Given exercise:
Render the lines of the items from the line with "You are a computer-use" up to and including the line with "coord(57,591)" as a Markdown table with the columns Row and Line, numbering each line and skipping blank ones. Leave the pictures out.

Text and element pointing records
◇ ◇ ◇ ◇ ◇

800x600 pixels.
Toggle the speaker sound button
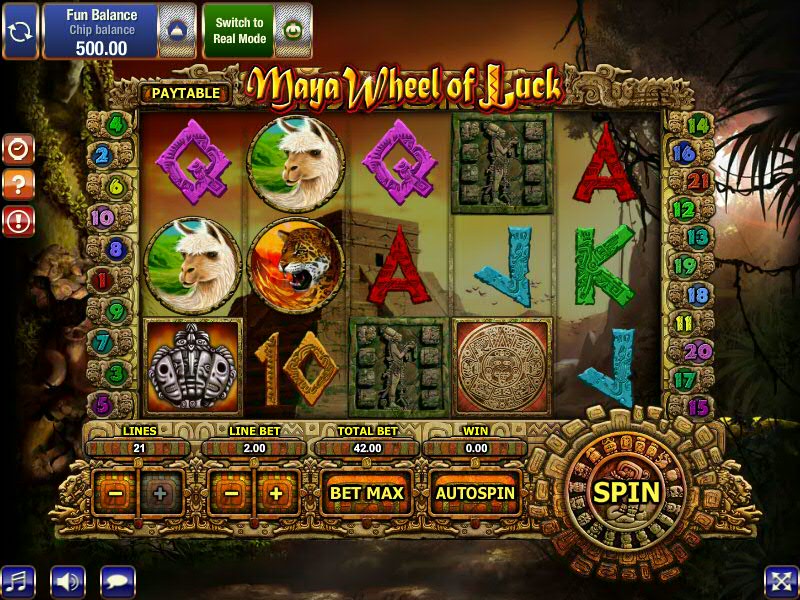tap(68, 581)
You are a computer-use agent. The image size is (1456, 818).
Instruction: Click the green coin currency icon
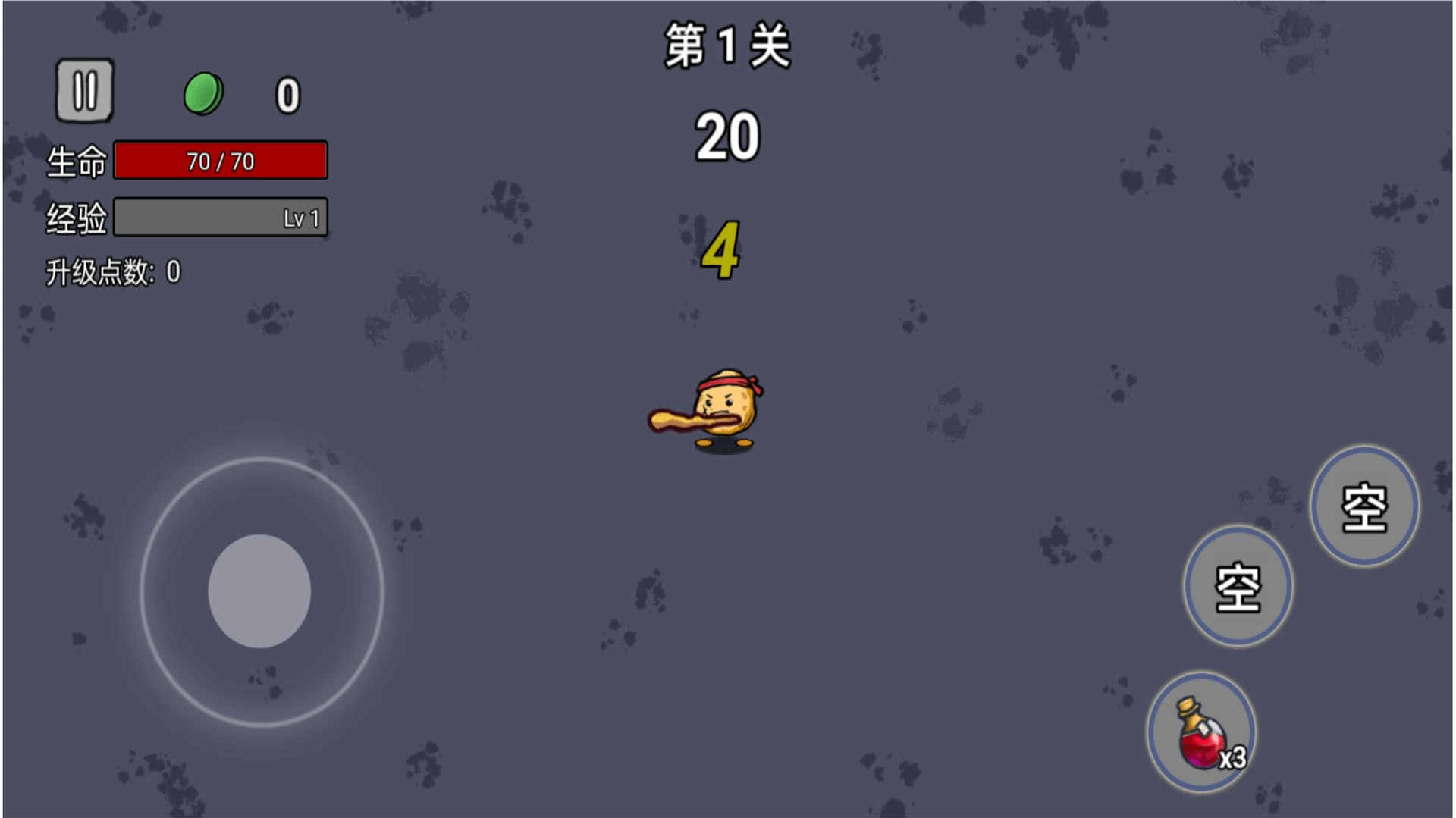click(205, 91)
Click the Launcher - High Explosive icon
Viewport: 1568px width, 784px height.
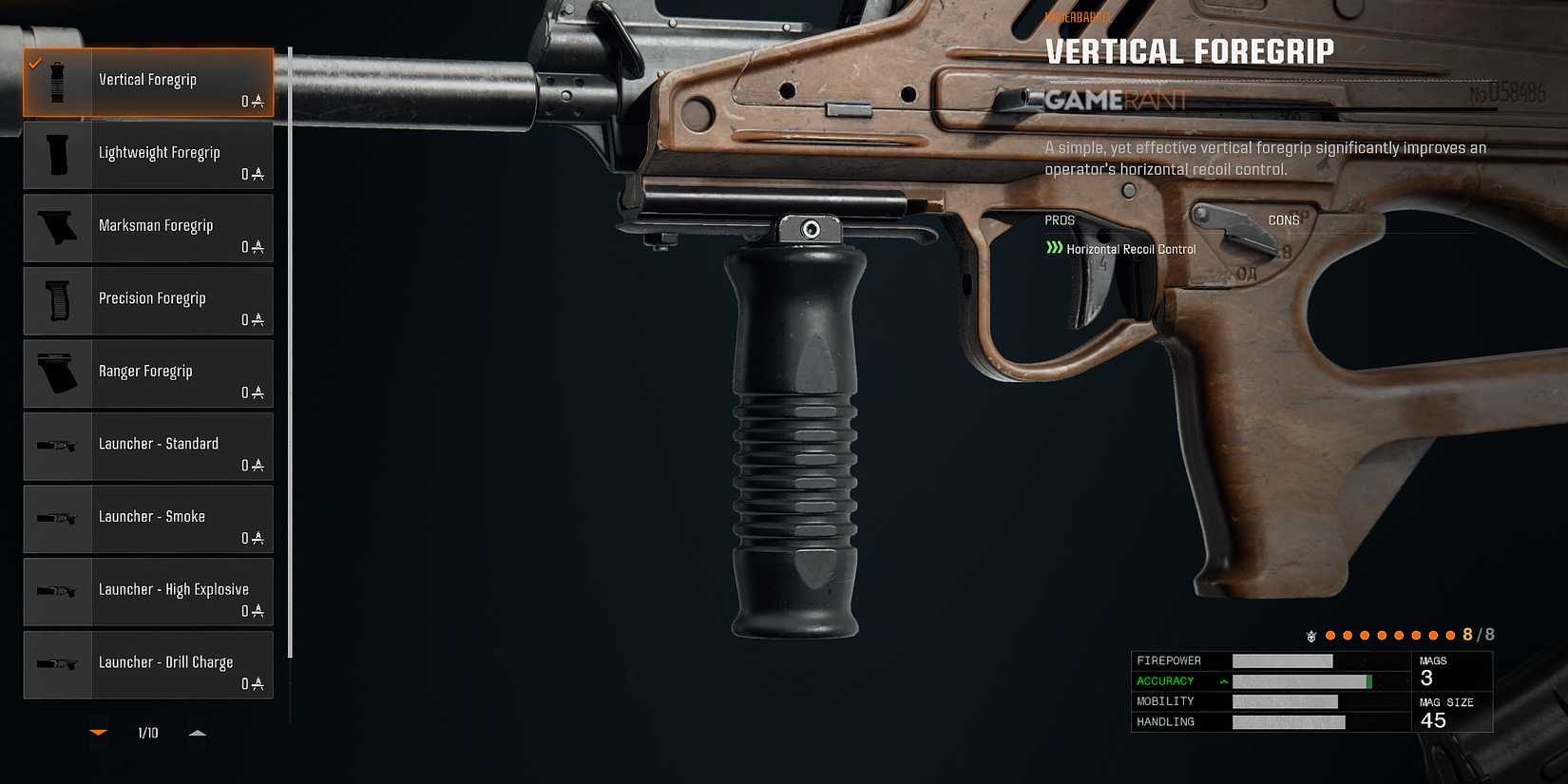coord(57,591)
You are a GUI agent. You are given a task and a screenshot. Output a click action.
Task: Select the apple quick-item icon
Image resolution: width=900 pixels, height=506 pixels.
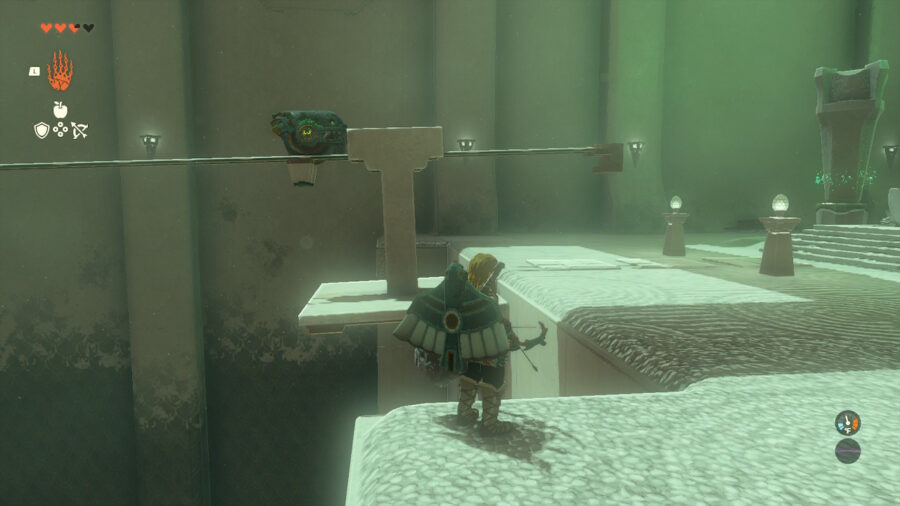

◇ ◇ ◇ ◇ ◇

Written solution:
| Row | Line |
|---|---|
| 1 | You are a computer-use agent. The image size is (1456, 818). |
| 2 | Instruction: Click the green coin currency icon |
| 3 | click(205, 91) |
| 4 | Click the Launcher - High Explosive icon |
| 5 | Viewport: 1568px width, 784px height. |
| 6 | coord(57,591) |